> Direction A:
Answer each question from the Java inheritance discussion, one answer per line:
(i) Which superclass members can a subclass access directly?
(ii) What call is given for invoking a parent method?
(iii) Which subclass methods does the opening paragraph say are reachable through the superclass?
> Direction B: Carry the Java inheritance discussion forward from where it stops.

> Document segment:
********************

No , by accessing the superclass you have access to only those methods of sub-class which is overridden by sub-class . The methods which the sub-class creates for own even if it is public couldn't be accessed by the object of superclass.
If a class extends a superclass, it inherits all of its members. The non-private ones it can access directly.
FYI you can use the super() constructor to initialise the fields.
public class AddressBook {
public AddressBook(String fname, String lname, String email, String phone) {
super(null, null, null, null);
}
}
Use super function/keyword to access parent class. You can call a parent method like this
super.methodName();
To access parent constructor, you can do it in the following way using super() method.
super(null, null, null, null);
If what I know about inheritance is right, by accessing the superclass
you have access to it's subclasses by default.

********************

> Material:
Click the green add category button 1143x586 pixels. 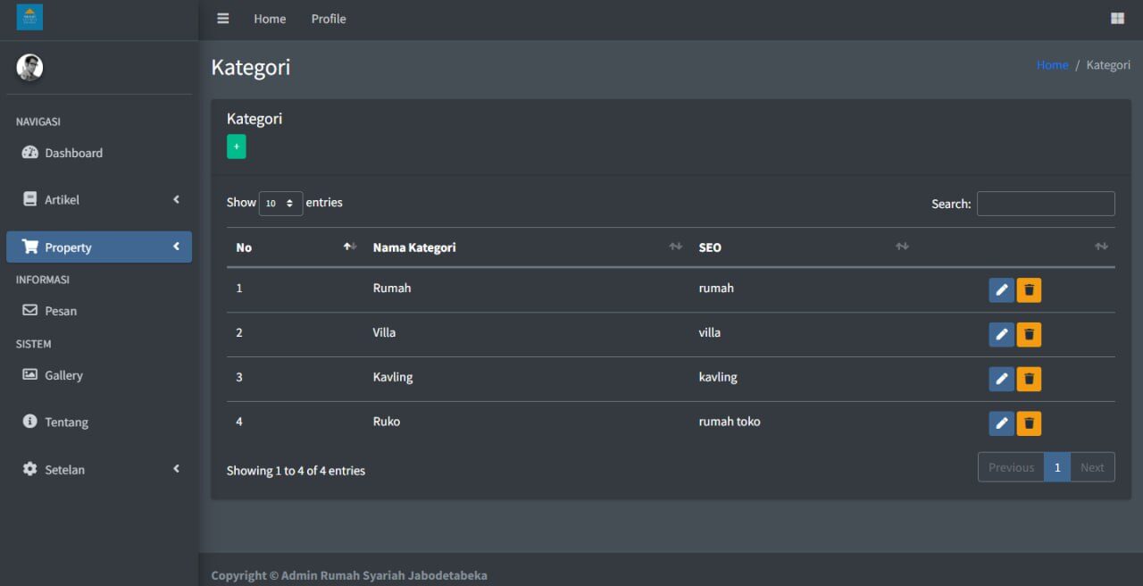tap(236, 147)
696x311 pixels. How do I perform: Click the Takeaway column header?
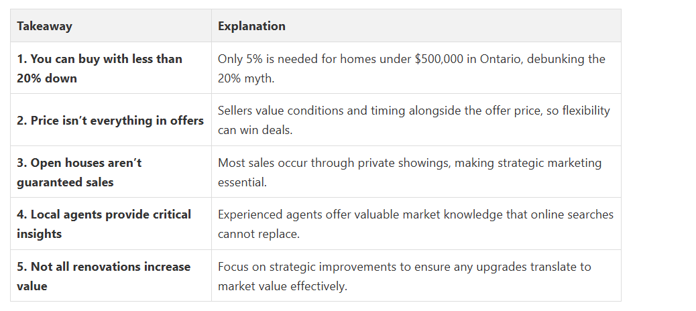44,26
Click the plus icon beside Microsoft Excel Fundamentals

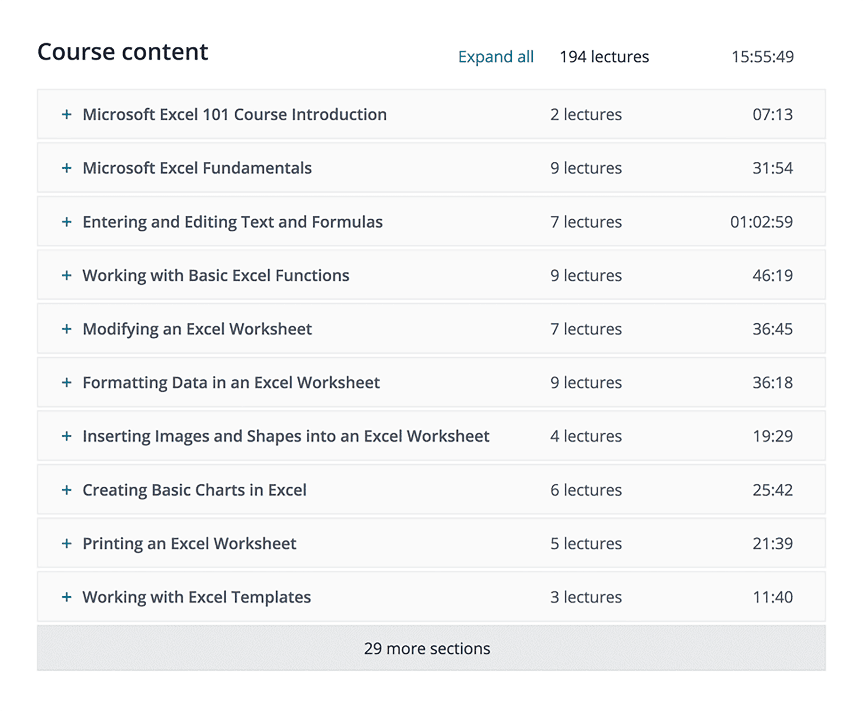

********************

> Written answer A:
(i) The non-private ones.
(ii) super.methodName();
(iii) Only those methods the subclass overrides.

> Written answer B:
No, this is backwards. By accessing the subclass, you have access to the fields of the superclass, limited to the visibility and finality of the field. You can use super() to access them as you need to.
Think of inheritance like a family tree. The superclass is your parent. Your parents can't access any of your private fields, but you've inherited quite a few of them from yours.
I'm seeing a basic misunderstanding of what superclass and subclass are.
It seems to me that you're under the impression that the subclasses of Contacts are fname, lname, etc?
These are called members, or more properly in this case: instance members.
A subclass would be a class which extends Contacts, like so:
public class ContactsSubclass extends Contacts {
...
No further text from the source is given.